Task statement | Please transcribe, exactly, the line that contains "Open the @heroicons/react" and every line after it to the end of the records, and nothing else.

*** Records to use ***

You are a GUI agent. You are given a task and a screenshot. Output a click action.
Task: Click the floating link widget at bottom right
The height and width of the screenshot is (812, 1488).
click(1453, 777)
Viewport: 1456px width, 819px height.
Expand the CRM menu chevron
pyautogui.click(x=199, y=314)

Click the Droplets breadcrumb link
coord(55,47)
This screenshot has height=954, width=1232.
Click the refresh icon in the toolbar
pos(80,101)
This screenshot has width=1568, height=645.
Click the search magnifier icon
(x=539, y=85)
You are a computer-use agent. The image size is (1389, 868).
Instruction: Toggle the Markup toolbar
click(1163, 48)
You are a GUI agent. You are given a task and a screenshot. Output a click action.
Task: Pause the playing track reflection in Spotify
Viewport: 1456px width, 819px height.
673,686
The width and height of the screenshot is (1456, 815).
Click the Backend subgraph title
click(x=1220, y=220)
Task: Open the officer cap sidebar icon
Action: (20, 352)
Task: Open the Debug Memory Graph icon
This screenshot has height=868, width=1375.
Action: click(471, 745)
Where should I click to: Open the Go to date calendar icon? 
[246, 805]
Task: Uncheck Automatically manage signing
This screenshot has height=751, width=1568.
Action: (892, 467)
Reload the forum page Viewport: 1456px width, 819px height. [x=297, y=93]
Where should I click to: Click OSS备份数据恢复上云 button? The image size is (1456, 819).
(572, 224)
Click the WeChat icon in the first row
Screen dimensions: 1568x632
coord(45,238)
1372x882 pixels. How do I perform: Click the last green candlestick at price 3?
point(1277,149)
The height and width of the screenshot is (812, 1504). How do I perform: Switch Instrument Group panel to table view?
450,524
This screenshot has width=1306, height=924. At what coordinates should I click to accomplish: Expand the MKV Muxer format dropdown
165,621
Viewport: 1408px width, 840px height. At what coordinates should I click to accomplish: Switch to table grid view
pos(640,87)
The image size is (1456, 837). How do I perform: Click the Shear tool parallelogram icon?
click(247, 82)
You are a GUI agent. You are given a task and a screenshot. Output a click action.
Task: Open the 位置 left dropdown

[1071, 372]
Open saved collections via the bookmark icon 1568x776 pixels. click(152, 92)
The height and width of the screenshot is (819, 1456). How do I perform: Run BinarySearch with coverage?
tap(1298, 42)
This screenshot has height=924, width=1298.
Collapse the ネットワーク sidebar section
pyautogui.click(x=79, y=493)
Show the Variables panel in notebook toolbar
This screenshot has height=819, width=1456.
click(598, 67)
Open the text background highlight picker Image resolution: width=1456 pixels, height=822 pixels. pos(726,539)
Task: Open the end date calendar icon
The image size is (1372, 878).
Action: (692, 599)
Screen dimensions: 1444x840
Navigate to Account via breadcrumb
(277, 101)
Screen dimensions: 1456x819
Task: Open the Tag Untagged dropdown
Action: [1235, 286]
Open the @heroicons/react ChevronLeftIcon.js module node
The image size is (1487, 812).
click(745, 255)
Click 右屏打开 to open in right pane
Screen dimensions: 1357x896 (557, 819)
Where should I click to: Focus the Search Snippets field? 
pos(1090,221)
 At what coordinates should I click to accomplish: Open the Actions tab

*** End of Records to use ***

Your response |
Open the @heroicons/react ChevronLeftIcon.js module node
The image size is (1487, 812).
click(745, 255)
Click 右屏打开 to open in right pane
Screen dimensions: 1357x896 (557, 819)
Where should I click to: Focus the Search Snippets field? 
pos(1090,221)
 At what coordinates should I click to accomplish: Open the Actions tab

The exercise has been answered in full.